EL Kansera is an irrigation storage dam in Morocco.

==Location==
El Kansera is the oldest irrigation storage dam in Morocco.
It lies northwest of the city of Meknes and about 20 km south of Sidi Slimane, upstream from Dar bel Amri.
The dam impounds the Oued Beht (or Beth), the last major tributary of the Sebou River before its mouth.
The watershed that supplies the dam has an area of 4500 km2.
The climate is temperate, and average annual rainfall is 620 mm.
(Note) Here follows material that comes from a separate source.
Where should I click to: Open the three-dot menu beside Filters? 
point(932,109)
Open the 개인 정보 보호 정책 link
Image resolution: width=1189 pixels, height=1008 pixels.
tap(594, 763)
The site of the dam was a deep, narrow gorge that the Beth had cut through the limestone bordering on the lowlands.
Winter floods of the Beth had created large merdjas on the Sebou's left bank, which would be ideal for cultivation once irrigation water was available.

==Construction==
At first the colonial agriculture and public works administrations opposed construction of this and other dams,
but the main settlers, led by Gaston Lebault, pushed the project forward.
When governor-general Théodore Steeg arrived in 1925, known as the "water governor", the pace accelerated.
El Kansera was built between 1927 and 1935.
In 1928 Steeg's administration created a new colonization zone ("perimeter") located between Petitjean and Sidi Slimane.
The land was taken from the Cherardas, who were moved to less productive areas. The new perimeter was sited where water from the dam could be used in irrigation.

The main construction work was undertaken between 1931 and 1934.
The dam was built by Société Générale d'Enterprises, a French company.
François de Pierrefeu was the prime contractor.
Henri Prost (1874-1959) was the architect for the power station, which was completed in 1934.
The dam was 51 m high, with a storage capacity of 225000000 m3.
It would control flooding of the Beht and irrigate 30000 ha of fertile land in the Rharb plain.
The hydroelectric plant at the base would generate 13 million KWh annually.
The concrete structure was built on calcareous marl, which caused great difficulty in construction.

==Later development==
The government did not plan ahead for the way the irrigation water would be used.
World War II (1939-1945) caused further delays in development.
As of 1953 only 10000 ha of land was in fact being irrigated since the distribution system was still incomplete.
This lack of planning is a serious problem in a region where silting imposes a finite lifespan on any storage dam.
The irrigated region was almost entirely in the hands of the colonists.
By 1969 28000 ha were being irrigated.

The dam was raised by 6 m in 1968, which increased the volume of the reservoir to 297000000 m3.
This compensated for silting, improved flood control, increased the irrigated area by 2700 ha and allowed for an increase in electricity production to 33 million kWh annually.
The job was complicated by the difficulty of conducting deep excavation near the foundation and problems with making the new concrete bond to the old.
The design included addition of 77 steel cables under a tension of 240 tonnes each. Soon after completion, in February 1969 it withstood a major flood and a simultaneous earthquake.